> **Your instructions**
Reproduce the listing verbatim, beginning at the line that contains "Image resolution: width=800" and continuing through the last line of the listing.

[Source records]

◇ ◇ ◇

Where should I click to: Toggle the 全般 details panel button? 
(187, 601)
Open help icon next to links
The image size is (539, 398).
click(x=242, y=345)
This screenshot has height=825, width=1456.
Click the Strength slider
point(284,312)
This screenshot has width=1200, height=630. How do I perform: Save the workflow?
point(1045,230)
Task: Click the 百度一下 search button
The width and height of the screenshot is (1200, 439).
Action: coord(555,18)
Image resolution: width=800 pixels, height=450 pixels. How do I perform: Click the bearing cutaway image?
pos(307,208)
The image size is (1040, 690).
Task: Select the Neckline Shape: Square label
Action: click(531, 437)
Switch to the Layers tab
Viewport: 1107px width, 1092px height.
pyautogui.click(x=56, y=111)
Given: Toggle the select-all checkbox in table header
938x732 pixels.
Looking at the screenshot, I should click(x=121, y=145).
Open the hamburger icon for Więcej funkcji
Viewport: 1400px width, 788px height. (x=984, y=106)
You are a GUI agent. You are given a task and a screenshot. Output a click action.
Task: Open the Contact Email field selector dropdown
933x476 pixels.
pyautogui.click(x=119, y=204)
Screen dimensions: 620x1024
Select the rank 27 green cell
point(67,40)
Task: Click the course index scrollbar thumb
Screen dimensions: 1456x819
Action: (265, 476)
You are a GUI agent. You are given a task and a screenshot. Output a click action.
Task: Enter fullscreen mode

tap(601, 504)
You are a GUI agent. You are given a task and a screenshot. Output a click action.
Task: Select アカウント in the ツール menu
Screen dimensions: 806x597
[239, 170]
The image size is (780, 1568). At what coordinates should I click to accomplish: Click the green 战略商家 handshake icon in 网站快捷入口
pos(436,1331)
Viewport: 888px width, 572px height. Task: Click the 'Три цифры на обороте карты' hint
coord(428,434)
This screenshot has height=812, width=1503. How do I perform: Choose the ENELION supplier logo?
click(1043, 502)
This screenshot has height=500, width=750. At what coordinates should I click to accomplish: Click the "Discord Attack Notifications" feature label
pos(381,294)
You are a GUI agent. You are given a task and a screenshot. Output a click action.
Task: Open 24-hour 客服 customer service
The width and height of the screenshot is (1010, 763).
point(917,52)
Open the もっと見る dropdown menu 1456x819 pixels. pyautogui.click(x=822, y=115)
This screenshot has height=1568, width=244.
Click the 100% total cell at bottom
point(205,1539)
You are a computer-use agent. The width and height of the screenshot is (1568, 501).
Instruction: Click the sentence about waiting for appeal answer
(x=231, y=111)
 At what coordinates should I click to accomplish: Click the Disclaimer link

◇ ◇ ◇

> **Problem solution**
Image resolution: width=800 pixels, height=450 pixels. How do I perform: Click the bearing cutaway image?
pos(307,208)
The image size is (1040, 690).
Task: Select the Neckline Shape: Square label
Action: click(531, 437)
Switch to the Layers tab
Viewport: 1107px width, 1092px height.
pyautogui.click(x=56, y=111)
Given: Toggle the select-all checkbox in table header
938x732 pixels.
Looking at the screenshot, I should click(x=121, y=145).
Open the hamburger icon for Więcej funkcji
Viewport: 1400px width, 788px height. (x=984, y=106)
You are a GUI agent. You are given a task and a screenshot. Output a click action.
Task: Open the Contact Email field selector dropdown
933x476 pixels.
pyautogui.click(x=119, y=204)
Screen dimensions: 620x1024
Select the rank 27 green cell
point(67,40)
Task: Click the course index scrollbar thumb
Screen dimensions: 1456x819
Action: (265, 476)
You are a GUI agent. You are given a task and a screenshot. Output a click action.
Task: Enter fullscreen mode

tap(601, 504)
You are a GUI agent. You are given a task and a screenshot. Output a click action.
Task: Select アカウント in the ツール menu
Screen dimensions: 806x597
[239, 170]
The image size is (780, 1568). At what coordinates should I click to accomplish: Click the green 战略商家 handshake icon in 网站快捷入口
pos(436,1331)
Viewport: 888px width, 572px height. Task: Click the 'Три цифры на обороте карты' hint
coord(428,434)
This screenshot has height=812, width=1503. How do I perform: Choose the ENELION supplier logo?
click(1043, 502)
This screenshot has height=500, width=750. At what coordinates should I click to accomplish: Click the "Discord Attack Notifications" feature label
pos(381,294)
You are a GUI agent. You are given a task and a screenshot. Output a click action.
Task: Open 24-hour 客服 customer service
The width and height of the screenshot is (1010, 763).
point(917,52)
Open the もっと見る dropdown menu 1456x819 pixels. pyautogui.click(x=822, y=115)
This screenshot has height=1568, width=244.
Click the 100% total cell at bottom
point(205,1539)
You are a computer-use agent. The width and height of the screenshot is (1568, 501).
Instruction: Click the sentence about waiting for appeal answer
(x=231, y=111)
 At what coordinates should I click to accomplish: Click the Disclaimer link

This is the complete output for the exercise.